Одного купца минусинского убили в то время. Не такая уж невидаль в енисейских краях. Полиция обвинила двух шушенских ссыльных, а судейский следователь, прибыв из губернии, притянул к делу больше пятидесяти крестьян. Они-то и пришли к Бороде искать справедливости и защиты. Успели прослышать о новом ссыльном, что брался составлять любые бумаги и большой законник вообще. Петрашевский явился к следователю. Основываясь на правилах судопроизводства, потребовал освободить крестьян от массовых присяг и допросов и более не отрывать их от неотложных работ, а следствие вести по российским законам.
Господин следователь от подобных нравоучений оторопел и взбесился: погоди, я законы российские тебе пропишу! За то, что способствовал запирательству подозреваемых в убийстве и за тайные сношения с арестованными — взять его!
Это господин следователь распорядился собственной властью, а от волостного начальства потребовал удалить настройщика из Шушенского в какую-либо из деревень, да еще и окружным начальникам доложил, что поскольку в Шушенском и соседних с ним деревнях много людей «предосудительной жизни», а Петрашевский «вкореняет в них наклонность к ябедничеству и кляузам», то спокойней бы его вовсе спровадить из округа, например, куда-нибудь в Туруханск.
Но пока господин следователь таким образом свои действия развивал, Петрашевский, едва выбравшись из-под замка, сам отослал протест в Красноярск — а по поводу собственного незаконного ареста и, главное, против злоупотреблений чиновников, ведущих в Шушенском следствие. К тому же, из разговоров с притянутыми к делу крестьянами выяснялось, что за решеткою преступники мнимые, тогда как действительные разгуливают на свободе. Петрашевский, понятно, потребовал выдвинутую крестьянами версию проверить.
— Эх, сюда бы генерала Долгова! — мечтал между тем Василий Непомнящий, поселенец, заподозренный в убийстве. — Генерал бы Долгов разобрался, кто виноват, а кто прав!
Был Василий терт-перетерт и скор на язык, и даже грамоте малость знал. И хотя фамилию такую себе взял, чтобы легче с ней затеряться — в ссылке, в каторге Непомнящих что Ивановых, кто крещеное имя скрыл, а ничего веселее не выдумал, тот и Непомнящий, — зато уж личность свою Василий не в силах был за спинами спрятать. Этот чернявый разбитной малый с усами и серьгой в ухе выделялся не одной только хваткою трактирного плута-полового, но, главное, великим уменьем плести разные байки да сказки, как из ведра ими сыпал и имел ко всякому случаю про запас. Михаил Васильевич был, однако, не особый любитель сказок, Василий его не сказками заговорил. А нашелся у них общий знакомый, петербургский писатель Михайлов.

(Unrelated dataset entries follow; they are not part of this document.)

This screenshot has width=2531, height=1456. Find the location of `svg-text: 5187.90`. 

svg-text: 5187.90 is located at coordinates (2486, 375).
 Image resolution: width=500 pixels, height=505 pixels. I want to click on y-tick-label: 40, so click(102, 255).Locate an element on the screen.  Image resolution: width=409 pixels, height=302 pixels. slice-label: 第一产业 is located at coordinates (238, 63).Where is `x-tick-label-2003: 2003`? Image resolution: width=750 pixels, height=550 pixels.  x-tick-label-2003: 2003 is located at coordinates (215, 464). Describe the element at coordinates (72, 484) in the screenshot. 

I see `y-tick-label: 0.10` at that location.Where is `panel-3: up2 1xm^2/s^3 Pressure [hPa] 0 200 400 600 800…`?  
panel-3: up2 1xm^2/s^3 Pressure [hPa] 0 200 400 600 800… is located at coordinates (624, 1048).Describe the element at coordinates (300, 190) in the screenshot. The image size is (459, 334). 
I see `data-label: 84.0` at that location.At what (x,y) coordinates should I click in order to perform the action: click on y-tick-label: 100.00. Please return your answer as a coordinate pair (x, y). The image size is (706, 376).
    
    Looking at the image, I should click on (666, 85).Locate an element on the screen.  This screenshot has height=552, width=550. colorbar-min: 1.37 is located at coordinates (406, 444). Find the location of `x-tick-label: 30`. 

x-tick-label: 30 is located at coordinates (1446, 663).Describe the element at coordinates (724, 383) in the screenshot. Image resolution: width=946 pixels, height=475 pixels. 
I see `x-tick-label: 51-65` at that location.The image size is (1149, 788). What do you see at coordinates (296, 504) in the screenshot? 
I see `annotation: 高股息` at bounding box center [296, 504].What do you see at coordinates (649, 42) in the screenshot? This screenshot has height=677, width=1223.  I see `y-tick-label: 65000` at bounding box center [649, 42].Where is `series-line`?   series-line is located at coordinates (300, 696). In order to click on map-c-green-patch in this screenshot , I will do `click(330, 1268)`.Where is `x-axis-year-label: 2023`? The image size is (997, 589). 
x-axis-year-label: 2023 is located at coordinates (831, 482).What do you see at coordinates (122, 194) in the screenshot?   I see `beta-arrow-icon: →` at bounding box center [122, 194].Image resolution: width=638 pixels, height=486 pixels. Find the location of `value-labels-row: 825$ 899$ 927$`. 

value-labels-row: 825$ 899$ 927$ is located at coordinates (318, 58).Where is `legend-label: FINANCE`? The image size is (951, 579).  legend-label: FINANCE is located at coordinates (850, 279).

С Михаил Ларионычем повстречался Василий в Тобольске.
— Я его от кандалов расковал, — хвастал Василий. — Михаил Ларионыча-то в кандалах привезли. А полицмейстер в Тобольске приказали снять. Гирю принесли, молоток, нож, били, били. Ну, я и вызовись, дело знамое, сам ковал, бывалоча, лошадей. И то скажу, разов по двадцать над кажной заклепкой махал, пока поддались, в Петербурге вязьба на совесть. Зато уж Михаил Ларионыч благодарили. Стосковались, видать, ножки в железах.
От губернского следователя Василий добра не предвидел:
— У энтих, из писарей, стыда нет-с!
И опять мечтательно поминал какого-то генерала Долгова, ни Петрашевскому не известного, ни тем более другому кому в Шуше.
— Да скажи на милость, кто такой этот твой генерал?
Василий словно ждал просьбы:
— Что ж, послушайте, коли охота… Это истинное происшествие будет…
И пошел расписывать небывальщину про расчудесное возвышение одного солдата гвардейского — из простых солдат аж в царские генералы, в адъютанты самого императорского величества.
…А возвысился гвардеец Иван Долгов оттого, что был собою красавец, и влюбилась в Ивана по уши молодая Нарышкина, княгиня и фрейлина. Мол, она за Иваном и гонцов присылала, и амбрами его душила, до того, мол, у них докатилося, в ножки бухнулась матушке инператрице: нету жизни без Ванечки, пущай повенчают! Ну а та, конечное дело, к самому инператору… Ой как лихо все это расписывал поселенец Василий — с прибаутками, с присказками, с коленцами да с сольцою, только вдруг, горемыка, на верхней ноте сорвался:
— Эх, сюда бы к нам енерала Долгова!
— Да на что он тебе, Василий?
— Свой мужик, из простых, он бы пособил…
Оговоренному в убийстве поселенцу сказочный солдат-генерал представлялся единственным, быть может, от кривосуда заступником, но, однако, надеяться на чудо не приходилось… И Василий Непомнящий сокрушался от несбыточности своего желания.